The Exhaustion of Okayness

Be Charlotte is 21 and Scottish and has figured something out that most people spend decades chasing. Her song Do Not Disturb lives in this weird pocket where it’s utterly danceable but also deeply about something else—the need to disappear into yourself for a minute, to stop performing okayness and just exist.

The opening is this almost-delicate piano line until the beat drops and it’s groovy in a way that feels inevitable. Hip-hop touches wrapped in pop production, which is exactly where she’s been pointed all along. She started writing by pulling from Tracy Chapman and Alanis Morissette, Bob Dylan, but feeding it through her own obsession with modern pop and hip-hop. The result is music that doesn’t split the difference or apologize—it’s smart and danceable at once, emotional and grooved out at once.

She describes the song as trying to articulate something she’d been carrying for a long time, this need for space that had no name.

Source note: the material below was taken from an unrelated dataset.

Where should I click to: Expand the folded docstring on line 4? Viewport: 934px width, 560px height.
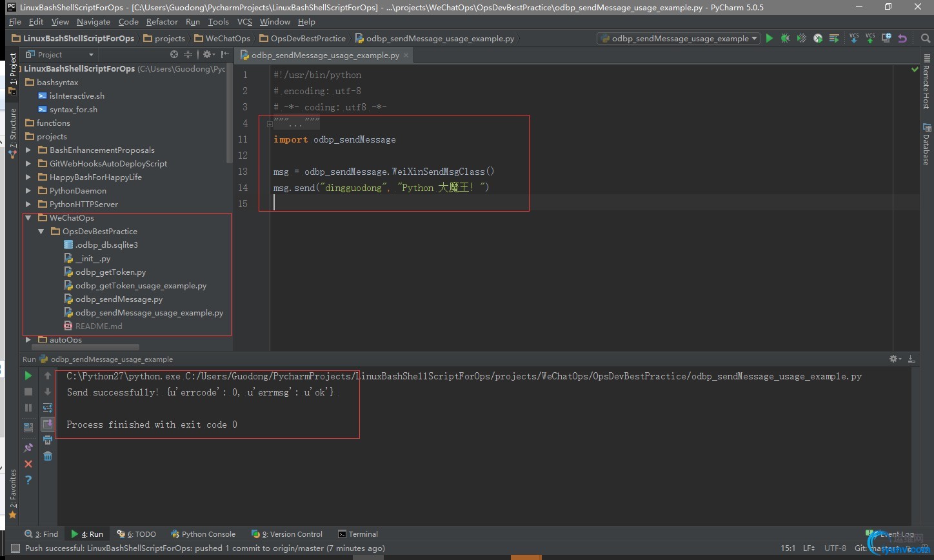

And it’s about that specific thing: living in a world that wants everything instant, everything responsive, everything available, but knowing you sometimes just need to shut the door. There’s no asking for permission in the song, just this matter-of-fact exhaustion about it.

I recognize that exhaustion. The pressure to be available, to be present, to respond. There’s something both defiant and tired in how she sings it, like she’s already past the point of justification. It’s not a song about vulnerability the way music usually means it. It’s about the exact weariness of performing okayness when you’re not.

The thing she keeps coming back to in interviews is how long it took to trust her own voice, to stop sounding like everyone else and just sound like herself. That’s the arc of the song too—not arriving already confident, but getting there anyway.